### Article ###
At the beginning of this episode of the Gillmor Gang, Brent Leary tells a story about listening to a Rick James track while walking in a suburban Atlanta park. Hijinks ensue when he realizes his singing along with earphones sends a potentially inappropriate message to younger passersby. At the end of the recording session, Brent has to jump off to another show he does on his and Paul Greenberg’s PPN network, a conversation with his good friend John Colderice aka The Cold One, The Bold One. And there he tells the same story, funnier. Thanks, Brent.

In April, 1970 Paul McCartney said out loud that the Beatles were done. He had been recording a solo album in the style of many of his contributions to the White Album, initially at home with a 4-track Studer and then at Abbey Road for a Beatlesque Maybe I’m Amazed. John Lennon had been the first to call for a group divorce behind the scenes, but now McCartney was going public to compete directly with the band’s last record Let It Be, which Lennon had called badly recorded shit. Ringo Starr was sent to ask Paul to delay his solo release until after the Phil Spector-mangled version of the mostly live recordings, but he was summarily thrown out of the house.
### Records ###
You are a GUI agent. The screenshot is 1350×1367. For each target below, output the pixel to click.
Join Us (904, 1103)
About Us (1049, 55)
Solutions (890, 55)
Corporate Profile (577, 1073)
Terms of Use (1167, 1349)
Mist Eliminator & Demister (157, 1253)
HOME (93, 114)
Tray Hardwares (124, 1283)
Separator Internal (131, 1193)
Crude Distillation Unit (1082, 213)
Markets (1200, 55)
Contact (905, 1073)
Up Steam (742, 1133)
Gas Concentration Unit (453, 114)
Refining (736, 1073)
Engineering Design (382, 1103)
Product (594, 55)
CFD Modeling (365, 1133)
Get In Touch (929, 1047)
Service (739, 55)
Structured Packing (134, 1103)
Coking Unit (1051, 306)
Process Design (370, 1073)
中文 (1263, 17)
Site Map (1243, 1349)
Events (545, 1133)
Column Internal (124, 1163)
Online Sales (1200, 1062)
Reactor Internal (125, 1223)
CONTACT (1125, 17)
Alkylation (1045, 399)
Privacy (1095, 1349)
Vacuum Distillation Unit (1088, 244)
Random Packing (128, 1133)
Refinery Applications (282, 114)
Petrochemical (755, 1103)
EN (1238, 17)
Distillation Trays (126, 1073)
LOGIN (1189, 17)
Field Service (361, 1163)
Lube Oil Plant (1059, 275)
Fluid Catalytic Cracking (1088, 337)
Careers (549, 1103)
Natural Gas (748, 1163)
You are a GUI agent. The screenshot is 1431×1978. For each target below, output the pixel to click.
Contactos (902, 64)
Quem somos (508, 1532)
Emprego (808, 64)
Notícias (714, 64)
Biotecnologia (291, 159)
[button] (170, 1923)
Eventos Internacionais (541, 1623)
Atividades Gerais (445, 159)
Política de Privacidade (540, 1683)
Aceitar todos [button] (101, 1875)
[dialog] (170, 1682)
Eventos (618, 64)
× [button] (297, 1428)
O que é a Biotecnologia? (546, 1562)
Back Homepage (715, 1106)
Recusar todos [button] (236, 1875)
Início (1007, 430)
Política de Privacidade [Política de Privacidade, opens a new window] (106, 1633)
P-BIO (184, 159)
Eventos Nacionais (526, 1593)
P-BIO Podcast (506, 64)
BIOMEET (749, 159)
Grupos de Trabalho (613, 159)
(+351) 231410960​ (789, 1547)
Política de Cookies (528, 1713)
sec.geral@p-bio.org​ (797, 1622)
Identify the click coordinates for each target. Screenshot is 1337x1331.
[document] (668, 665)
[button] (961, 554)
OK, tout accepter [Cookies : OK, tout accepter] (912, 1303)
###
§ Task to carry out: Can you rewrite the part of the article that opens with "In April, 1970" and closes with "of the house.", putting "promptly" in place of "summarily"?

§ Output below:
In April, 1970 Paul McCartney said out loud that the Beatles were done. He had been recording a solo album in the style of many of his contributions to the White Album, initially at home with a 4-track Studer and then at Abbey Road for a Beatlesque Maybe I’m Amazed. John Lennon had been the first to call for a group divorce behind the scenes, but now McCartney was going public to compete directly with the band’s last record Let It Be, which Lennon had called badly recorded shit. Ringo Starr was sent to ask Paul to delay his solo release until after the Phil Spector-mangled version of the mostly live recordings, but he was promptly thrown out of the house.